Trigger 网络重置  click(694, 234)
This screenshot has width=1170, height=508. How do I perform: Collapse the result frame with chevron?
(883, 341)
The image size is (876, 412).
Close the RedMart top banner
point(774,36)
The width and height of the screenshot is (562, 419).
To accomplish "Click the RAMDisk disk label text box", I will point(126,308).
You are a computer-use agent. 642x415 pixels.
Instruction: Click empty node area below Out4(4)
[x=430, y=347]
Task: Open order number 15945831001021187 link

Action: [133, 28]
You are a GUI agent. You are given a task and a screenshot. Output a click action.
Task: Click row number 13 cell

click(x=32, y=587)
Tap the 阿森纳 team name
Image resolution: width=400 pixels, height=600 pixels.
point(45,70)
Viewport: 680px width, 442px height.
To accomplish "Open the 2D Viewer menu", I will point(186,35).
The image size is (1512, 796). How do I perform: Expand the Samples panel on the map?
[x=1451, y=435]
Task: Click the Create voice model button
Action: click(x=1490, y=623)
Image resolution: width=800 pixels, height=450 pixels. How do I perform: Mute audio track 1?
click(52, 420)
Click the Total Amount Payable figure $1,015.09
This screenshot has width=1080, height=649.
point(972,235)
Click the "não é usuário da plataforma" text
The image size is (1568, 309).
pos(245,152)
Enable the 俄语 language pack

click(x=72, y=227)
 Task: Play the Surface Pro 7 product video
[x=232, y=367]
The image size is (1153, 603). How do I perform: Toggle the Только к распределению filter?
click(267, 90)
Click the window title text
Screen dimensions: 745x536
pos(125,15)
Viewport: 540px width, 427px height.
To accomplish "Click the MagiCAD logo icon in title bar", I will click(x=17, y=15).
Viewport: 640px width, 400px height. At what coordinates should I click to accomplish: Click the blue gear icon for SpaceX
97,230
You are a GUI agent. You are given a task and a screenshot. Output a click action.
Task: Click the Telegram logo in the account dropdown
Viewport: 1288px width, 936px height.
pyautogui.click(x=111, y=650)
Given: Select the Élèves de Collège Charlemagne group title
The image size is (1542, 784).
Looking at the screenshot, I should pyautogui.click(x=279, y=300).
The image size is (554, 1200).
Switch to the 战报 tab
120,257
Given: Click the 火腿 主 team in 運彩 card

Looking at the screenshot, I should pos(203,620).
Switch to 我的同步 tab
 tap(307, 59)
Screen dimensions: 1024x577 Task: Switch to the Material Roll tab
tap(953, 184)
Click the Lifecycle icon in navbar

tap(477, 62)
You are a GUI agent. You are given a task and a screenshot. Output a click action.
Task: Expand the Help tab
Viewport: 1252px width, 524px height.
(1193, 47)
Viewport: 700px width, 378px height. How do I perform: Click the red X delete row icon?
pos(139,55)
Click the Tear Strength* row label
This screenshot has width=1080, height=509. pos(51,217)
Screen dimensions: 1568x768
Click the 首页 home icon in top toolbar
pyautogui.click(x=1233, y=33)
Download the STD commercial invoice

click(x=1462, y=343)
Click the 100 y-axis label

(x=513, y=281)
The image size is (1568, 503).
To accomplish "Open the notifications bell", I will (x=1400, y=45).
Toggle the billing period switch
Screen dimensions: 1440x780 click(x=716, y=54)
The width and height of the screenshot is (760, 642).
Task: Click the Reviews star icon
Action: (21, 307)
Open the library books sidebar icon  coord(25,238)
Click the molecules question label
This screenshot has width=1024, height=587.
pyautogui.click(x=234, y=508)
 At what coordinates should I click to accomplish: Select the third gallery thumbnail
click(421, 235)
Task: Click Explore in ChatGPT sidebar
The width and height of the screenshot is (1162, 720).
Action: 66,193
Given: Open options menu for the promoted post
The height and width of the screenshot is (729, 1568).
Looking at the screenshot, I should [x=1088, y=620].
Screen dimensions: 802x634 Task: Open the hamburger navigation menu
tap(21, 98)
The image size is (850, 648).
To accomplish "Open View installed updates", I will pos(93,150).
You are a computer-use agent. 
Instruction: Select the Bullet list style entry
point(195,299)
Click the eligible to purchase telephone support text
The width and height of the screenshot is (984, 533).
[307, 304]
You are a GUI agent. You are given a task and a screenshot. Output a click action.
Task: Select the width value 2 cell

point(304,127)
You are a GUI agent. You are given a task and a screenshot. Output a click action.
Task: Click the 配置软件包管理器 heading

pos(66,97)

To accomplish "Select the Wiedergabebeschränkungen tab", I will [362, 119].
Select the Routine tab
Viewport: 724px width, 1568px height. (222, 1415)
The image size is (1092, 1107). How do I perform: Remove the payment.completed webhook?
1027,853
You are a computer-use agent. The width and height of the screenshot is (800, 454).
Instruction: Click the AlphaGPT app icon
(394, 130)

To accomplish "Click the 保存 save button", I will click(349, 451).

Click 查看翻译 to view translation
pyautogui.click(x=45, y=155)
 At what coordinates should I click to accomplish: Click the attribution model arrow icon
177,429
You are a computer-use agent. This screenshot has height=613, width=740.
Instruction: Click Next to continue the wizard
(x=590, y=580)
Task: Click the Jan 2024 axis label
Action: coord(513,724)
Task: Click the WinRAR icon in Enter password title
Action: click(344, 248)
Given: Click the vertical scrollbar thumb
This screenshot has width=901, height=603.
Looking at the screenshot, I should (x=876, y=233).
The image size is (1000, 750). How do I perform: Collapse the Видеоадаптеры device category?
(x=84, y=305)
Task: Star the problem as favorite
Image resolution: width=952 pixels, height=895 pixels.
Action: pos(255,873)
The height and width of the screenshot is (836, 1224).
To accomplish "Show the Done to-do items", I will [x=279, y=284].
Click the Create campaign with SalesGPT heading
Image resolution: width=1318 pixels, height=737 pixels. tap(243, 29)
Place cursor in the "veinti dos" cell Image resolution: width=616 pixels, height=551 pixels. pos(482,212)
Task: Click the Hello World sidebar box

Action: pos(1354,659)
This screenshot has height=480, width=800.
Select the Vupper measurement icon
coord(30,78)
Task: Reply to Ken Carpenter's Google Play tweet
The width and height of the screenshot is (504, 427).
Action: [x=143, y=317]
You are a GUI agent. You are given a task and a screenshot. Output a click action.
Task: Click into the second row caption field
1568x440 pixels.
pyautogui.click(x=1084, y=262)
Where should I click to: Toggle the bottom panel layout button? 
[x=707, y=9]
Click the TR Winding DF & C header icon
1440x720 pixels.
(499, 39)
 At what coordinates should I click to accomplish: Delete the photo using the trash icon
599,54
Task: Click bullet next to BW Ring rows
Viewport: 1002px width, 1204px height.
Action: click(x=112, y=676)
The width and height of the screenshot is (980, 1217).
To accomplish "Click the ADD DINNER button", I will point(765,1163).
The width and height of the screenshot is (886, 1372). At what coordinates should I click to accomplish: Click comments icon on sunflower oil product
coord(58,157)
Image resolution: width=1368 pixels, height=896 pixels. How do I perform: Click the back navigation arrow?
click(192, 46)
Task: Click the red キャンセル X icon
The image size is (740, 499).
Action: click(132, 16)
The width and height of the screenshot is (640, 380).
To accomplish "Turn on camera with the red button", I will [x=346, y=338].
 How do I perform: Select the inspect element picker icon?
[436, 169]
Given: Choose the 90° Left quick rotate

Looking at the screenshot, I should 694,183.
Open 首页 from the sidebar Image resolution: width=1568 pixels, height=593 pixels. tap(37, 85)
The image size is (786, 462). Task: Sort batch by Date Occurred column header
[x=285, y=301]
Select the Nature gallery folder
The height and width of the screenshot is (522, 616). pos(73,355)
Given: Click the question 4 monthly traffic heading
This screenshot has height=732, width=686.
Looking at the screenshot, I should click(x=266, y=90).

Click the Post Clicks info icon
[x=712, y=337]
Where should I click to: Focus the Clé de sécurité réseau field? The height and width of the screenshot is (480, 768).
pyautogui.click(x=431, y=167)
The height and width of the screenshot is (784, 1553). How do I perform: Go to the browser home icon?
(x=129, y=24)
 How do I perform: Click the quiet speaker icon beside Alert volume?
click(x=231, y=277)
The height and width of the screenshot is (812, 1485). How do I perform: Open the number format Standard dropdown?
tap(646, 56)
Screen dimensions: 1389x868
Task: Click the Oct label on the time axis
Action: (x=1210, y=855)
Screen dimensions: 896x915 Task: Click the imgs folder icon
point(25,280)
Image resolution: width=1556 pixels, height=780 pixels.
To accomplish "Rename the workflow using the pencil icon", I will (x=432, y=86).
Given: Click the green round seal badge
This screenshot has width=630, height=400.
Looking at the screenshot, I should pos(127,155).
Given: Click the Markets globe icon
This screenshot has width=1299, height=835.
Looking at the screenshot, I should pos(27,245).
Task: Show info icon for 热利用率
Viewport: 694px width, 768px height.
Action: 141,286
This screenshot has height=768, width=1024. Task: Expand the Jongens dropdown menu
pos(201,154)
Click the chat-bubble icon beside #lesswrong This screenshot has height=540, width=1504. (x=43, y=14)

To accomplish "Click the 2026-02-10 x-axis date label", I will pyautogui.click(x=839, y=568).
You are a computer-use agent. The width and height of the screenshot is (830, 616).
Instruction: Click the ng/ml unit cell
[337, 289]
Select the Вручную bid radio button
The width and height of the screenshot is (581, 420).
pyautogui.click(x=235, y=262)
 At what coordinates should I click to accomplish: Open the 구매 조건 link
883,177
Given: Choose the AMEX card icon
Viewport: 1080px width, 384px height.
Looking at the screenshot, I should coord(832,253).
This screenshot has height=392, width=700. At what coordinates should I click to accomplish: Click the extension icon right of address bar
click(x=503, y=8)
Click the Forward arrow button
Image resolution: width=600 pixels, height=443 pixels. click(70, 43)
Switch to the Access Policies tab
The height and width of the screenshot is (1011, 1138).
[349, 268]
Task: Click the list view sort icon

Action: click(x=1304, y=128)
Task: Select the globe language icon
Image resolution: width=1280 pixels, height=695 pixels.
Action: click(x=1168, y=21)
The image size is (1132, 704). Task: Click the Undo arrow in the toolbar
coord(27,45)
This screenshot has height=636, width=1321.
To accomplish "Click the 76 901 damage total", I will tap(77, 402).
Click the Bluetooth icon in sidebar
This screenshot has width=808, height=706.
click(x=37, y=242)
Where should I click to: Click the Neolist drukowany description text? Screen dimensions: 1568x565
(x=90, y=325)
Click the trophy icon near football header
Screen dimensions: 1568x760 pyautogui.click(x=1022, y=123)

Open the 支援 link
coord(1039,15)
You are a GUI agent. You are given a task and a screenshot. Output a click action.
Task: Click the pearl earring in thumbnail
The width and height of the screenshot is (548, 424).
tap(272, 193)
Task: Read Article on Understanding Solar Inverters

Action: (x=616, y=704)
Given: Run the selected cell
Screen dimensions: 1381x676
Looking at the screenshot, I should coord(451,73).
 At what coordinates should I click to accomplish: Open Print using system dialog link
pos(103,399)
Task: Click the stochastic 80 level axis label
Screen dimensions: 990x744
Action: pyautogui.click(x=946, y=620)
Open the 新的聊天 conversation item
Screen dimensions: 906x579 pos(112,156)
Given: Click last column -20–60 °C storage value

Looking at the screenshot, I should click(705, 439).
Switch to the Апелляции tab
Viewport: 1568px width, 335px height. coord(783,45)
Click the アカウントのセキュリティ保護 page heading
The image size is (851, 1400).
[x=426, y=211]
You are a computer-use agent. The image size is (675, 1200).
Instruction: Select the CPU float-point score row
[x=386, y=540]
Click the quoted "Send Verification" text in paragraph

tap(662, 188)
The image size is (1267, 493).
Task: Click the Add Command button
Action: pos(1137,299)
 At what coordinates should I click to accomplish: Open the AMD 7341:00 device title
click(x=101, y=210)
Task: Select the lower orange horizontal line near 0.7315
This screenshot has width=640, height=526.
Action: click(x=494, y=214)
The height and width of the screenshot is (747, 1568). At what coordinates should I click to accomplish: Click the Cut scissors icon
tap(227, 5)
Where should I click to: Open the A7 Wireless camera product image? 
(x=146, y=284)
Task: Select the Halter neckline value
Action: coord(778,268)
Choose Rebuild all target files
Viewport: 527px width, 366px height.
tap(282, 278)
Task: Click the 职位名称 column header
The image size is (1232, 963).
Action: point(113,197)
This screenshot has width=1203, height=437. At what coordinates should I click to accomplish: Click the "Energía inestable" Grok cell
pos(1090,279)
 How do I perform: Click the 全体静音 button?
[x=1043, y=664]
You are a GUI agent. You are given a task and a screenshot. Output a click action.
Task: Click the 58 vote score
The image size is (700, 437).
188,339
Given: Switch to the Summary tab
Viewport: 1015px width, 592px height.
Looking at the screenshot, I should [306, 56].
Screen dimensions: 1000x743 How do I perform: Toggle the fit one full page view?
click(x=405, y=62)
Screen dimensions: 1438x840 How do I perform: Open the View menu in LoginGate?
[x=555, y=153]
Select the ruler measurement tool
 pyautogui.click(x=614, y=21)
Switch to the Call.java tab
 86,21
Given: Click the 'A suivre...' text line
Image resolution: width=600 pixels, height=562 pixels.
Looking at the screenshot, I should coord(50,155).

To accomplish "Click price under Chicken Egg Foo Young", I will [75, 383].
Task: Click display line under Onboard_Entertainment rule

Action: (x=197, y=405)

******************************

Work item: Your answer should be the lines of the material above that include "logo".

Solution to this problem:
To accomplish "Click the MagiCAD logo icon in title bar", I will click(x=17, y=15).
Task: Click the Telegram logo in the account dropdown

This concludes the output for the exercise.